◆ WORK ORDER:
Please set down exactly the lines from the one that contains "Task: Click the About" through the end of the material, leaving out every picture.

◆ SOURCE DATA:

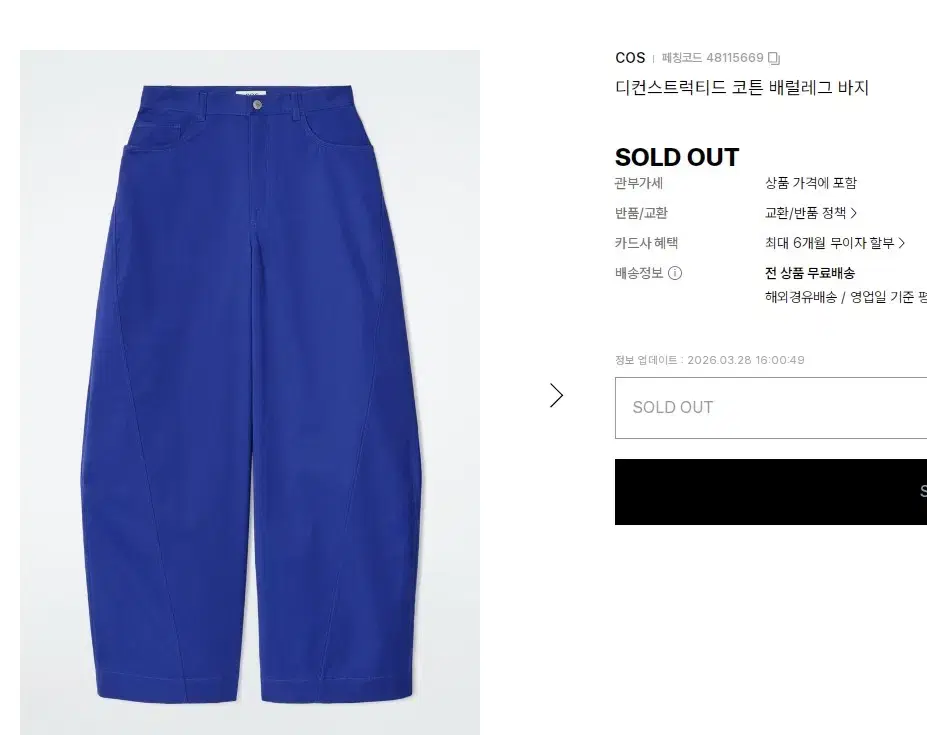This screenshot has height=735, width=927.
Task: Open the COS brand page
Action: click(x=630, y=58)
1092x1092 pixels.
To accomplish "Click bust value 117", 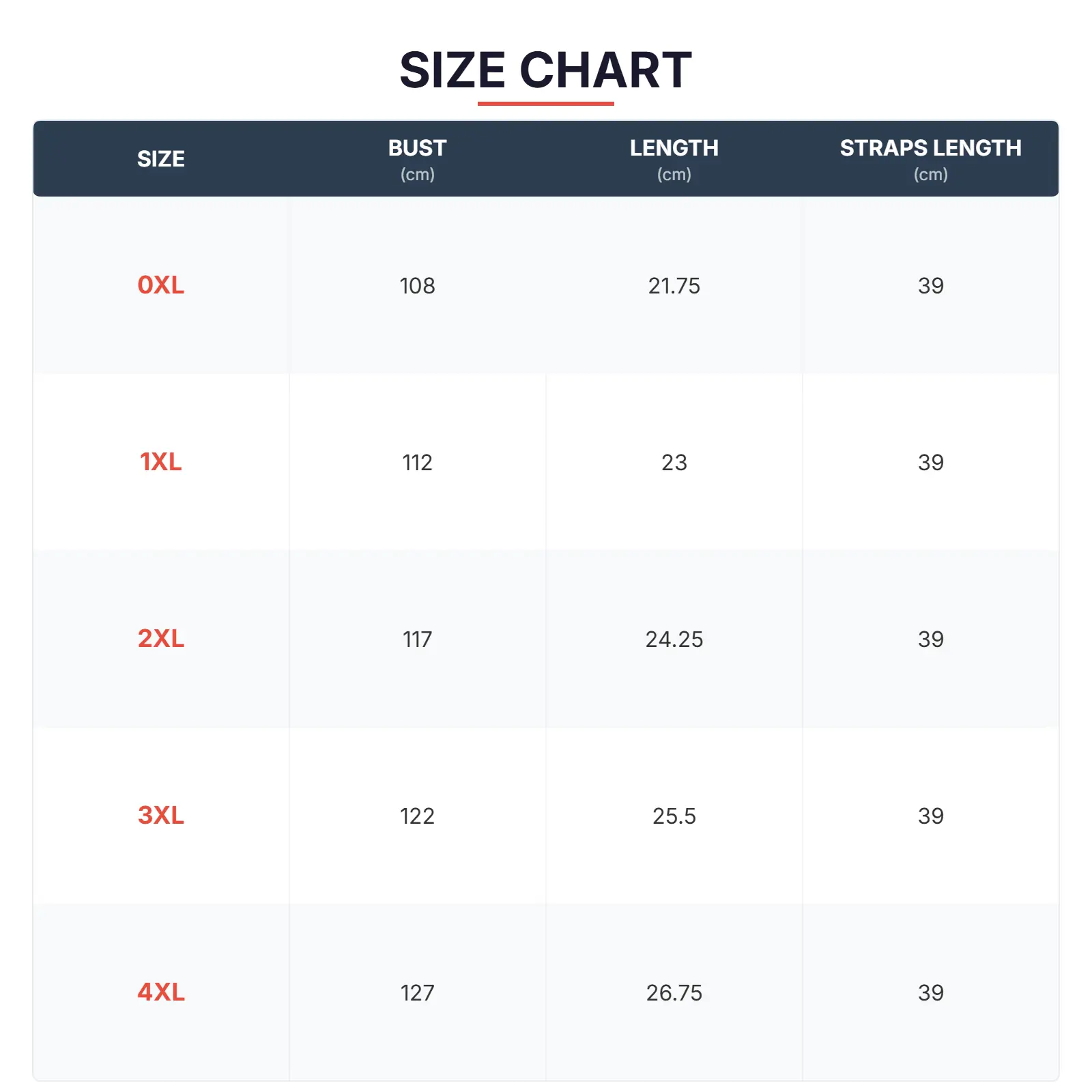I will click(417, 640).
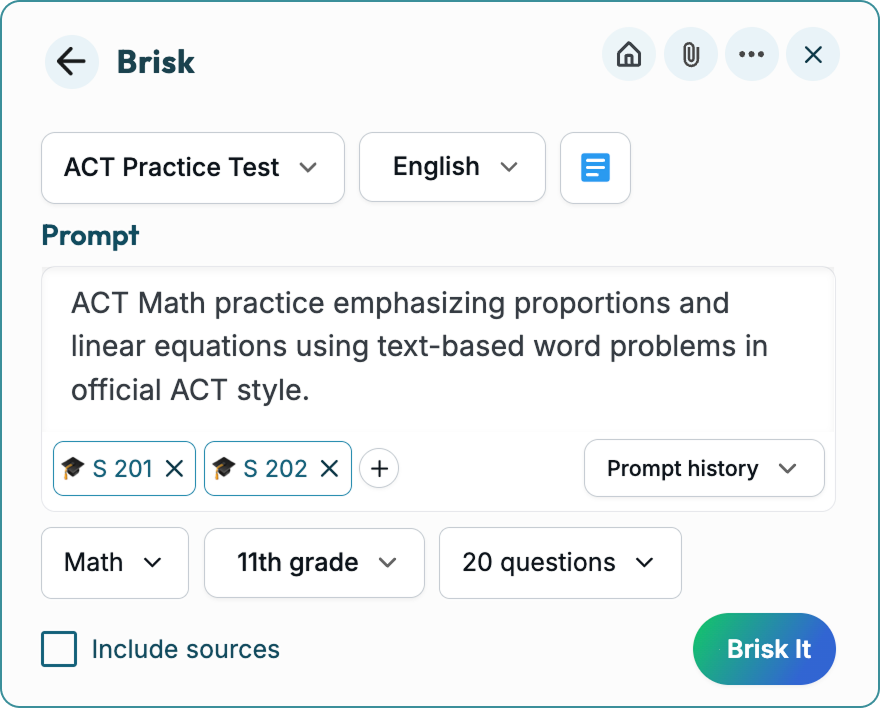Open the Prompt history dropdown
This screenshot has width=880, height=708.
click(703, 468)
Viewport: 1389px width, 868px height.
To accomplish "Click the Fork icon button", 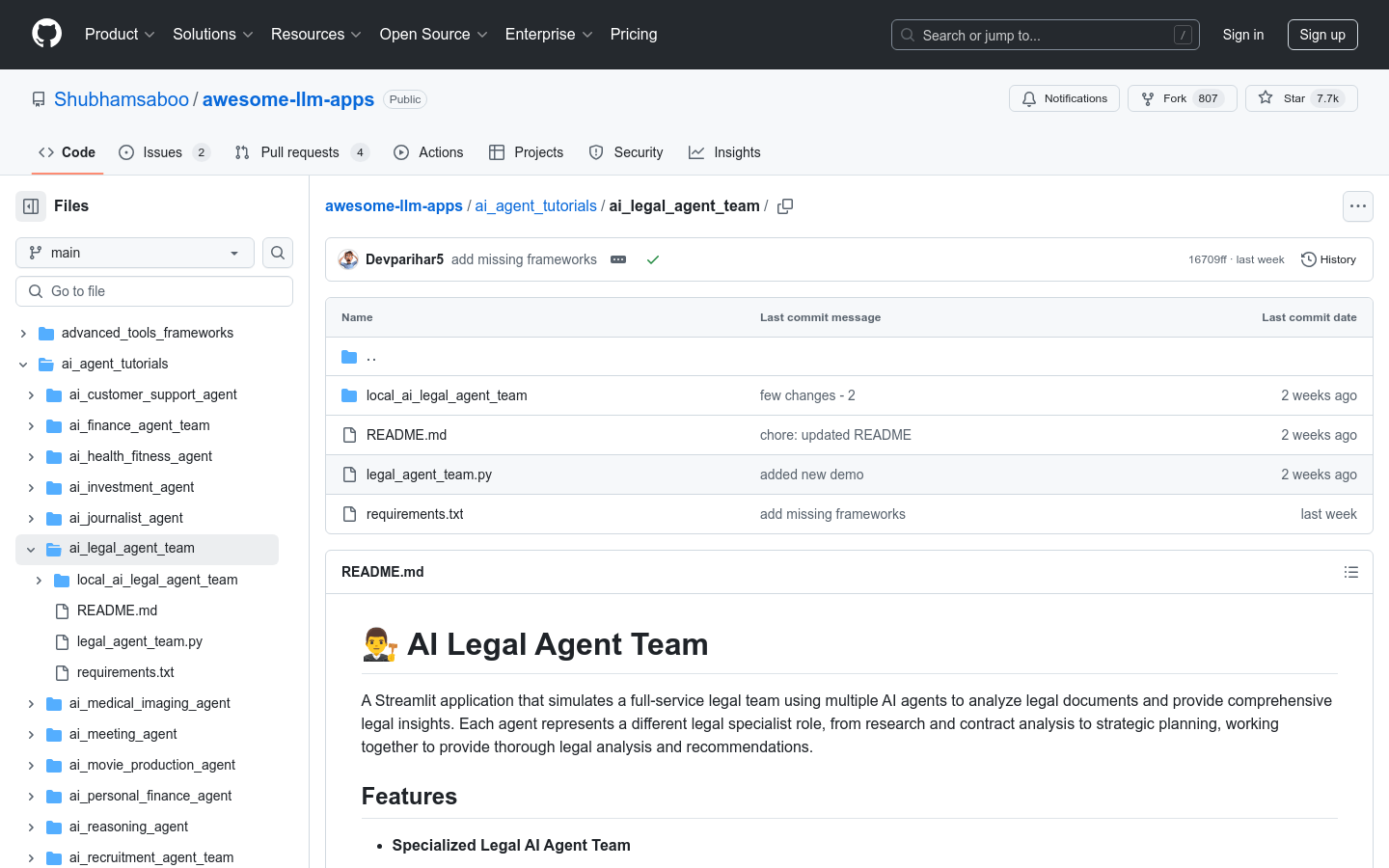I will pyautogui.click(x=1147, y=97).
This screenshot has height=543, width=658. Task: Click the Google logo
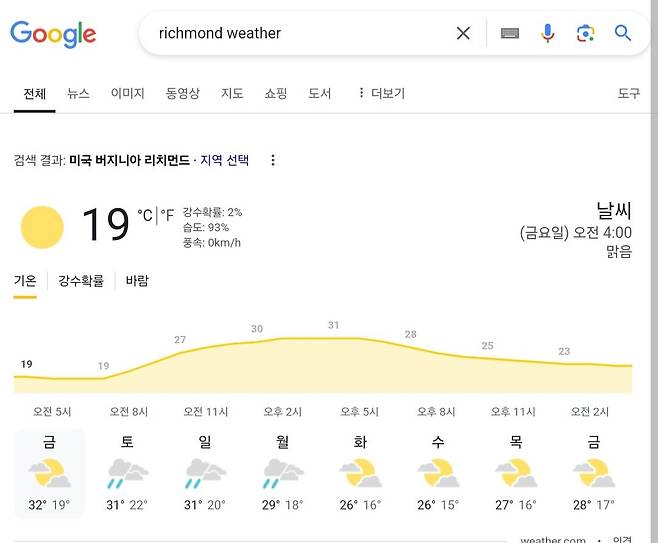pos(53,34)
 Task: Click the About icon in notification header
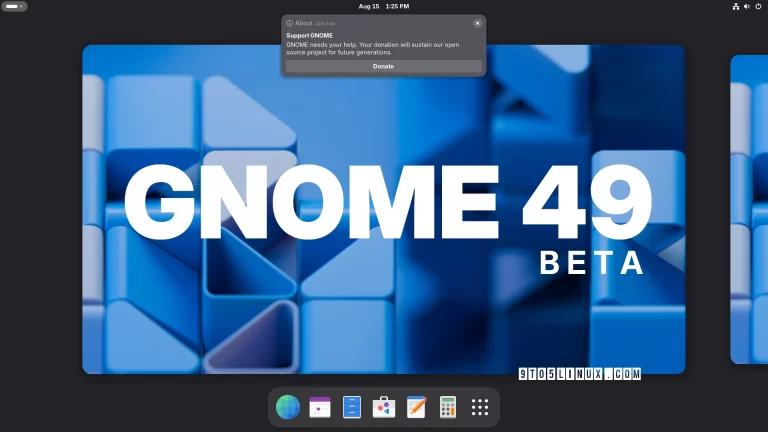(290, 22)
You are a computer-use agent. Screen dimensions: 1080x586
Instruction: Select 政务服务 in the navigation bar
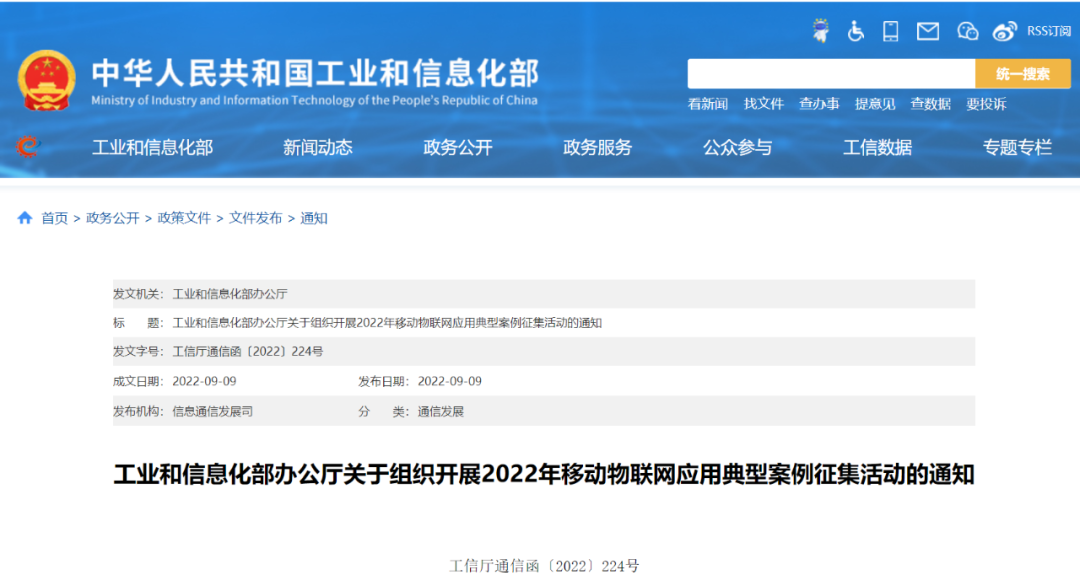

◆ RESULT:
 Task: Click the About icon in notification header
(290, 22)
You are a computer-use agent. Screen dimensions: 1080x586
Instruction: Select 政务服务 in the navigation bar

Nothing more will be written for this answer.